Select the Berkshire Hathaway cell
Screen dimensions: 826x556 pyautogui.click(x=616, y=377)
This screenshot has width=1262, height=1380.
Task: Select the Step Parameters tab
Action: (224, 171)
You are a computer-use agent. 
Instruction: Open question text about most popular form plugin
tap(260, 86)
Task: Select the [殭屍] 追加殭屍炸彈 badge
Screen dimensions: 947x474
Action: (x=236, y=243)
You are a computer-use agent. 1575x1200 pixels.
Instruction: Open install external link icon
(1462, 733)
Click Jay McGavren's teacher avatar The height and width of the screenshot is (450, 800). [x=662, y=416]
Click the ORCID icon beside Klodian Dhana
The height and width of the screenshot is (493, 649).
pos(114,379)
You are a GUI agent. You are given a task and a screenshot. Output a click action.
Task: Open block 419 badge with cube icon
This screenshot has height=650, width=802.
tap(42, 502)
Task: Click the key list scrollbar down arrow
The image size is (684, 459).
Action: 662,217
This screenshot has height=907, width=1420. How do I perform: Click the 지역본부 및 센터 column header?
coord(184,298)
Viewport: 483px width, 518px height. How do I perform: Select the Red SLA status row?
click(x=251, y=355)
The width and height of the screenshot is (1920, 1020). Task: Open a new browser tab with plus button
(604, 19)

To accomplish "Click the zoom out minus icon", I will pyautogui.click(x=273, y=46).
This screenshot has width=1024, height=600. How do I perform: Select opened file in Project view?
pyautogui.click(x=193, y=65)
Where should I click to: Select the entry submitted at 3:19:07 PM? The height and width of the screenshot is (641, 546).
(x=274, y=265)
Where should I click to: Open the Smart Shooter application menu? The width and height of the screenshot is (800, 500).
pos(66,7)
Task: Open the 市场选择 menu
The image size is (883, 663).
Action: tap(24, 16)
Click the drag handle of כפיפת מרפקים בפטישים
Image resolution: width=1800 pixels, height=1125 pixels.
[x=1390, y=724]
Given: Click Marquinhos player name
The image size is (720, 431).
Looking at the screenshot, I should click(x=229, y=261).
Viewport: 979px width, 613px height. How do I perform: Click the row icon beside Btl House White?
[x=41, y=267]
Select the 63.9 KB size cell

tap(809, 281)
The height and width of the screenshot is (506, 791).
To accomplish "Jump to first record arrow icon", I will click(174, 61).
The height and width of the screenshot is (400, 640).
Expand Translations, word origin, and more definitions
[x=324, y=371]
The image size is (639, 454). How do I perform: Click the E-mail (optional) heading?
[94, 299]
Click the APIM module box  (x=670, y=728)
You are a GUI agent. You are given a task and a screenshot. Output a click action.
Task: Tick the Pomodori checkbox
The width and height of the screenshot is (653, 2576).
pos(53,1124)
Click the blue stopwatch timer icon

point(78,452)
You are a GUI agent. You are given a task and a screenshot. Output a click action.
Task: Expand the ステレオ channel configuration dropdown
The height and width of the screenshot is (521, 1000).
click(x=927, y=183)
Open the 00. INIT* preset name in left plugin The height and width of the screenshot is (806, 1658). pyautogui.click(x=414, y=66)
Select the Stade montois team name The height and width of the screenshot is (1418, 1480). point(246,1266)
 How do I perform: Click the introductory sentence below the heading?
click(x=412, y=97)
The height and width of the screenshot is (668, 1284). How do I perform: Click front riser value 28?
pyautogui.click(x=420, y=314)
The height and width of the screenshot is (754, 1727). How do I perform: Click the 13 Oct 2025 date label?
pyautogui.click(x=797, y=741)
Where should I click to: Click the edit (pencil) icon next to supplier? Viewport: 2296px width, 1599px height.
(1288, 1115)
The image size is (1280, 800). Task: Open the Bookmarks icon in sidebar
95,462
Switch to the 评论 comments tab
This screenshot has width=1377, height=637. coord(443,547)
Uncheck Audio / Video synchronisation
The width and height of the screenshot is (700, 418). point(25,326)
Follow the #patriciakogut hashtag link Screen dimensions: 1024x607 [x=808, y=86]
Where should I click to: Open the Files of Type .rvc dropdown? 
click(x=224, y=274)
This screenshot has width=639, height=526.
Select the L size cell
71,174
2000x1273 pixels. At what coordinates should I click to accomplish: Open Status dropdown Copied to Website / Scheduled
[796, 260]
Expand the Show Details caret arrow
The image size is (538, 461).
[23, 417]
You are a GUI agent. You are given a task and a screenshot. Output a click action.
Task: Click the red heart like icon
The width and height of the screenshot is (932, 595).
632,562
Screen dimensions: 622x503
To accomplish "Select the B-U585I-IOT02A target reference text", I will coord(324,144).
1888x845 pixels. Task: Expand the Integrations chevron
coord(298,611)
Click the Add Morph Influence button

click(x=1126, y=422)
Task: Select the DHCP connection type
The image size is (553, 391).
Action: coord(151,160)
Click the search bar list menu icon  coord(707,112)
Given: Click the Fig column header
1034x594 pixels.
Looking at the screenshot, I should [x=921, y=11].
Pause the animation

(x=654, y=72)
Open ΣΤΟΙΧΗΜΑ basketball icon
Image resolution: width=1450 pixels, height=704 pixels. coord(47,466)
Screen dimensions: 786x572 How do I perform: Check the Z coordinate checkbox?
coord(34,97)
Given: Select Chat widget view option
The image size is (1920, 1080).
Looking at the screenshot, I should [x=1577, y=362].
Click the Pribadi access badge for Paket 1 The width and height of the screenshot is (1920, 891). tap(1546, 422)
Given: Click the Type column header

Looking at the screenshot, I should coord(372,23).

----------

**Exercise brief:** The response consists of the lines above that contain "computer".

**Output:**
You are a computer-use agent. 
You are a computer-use agent. 1575x1200 pixels.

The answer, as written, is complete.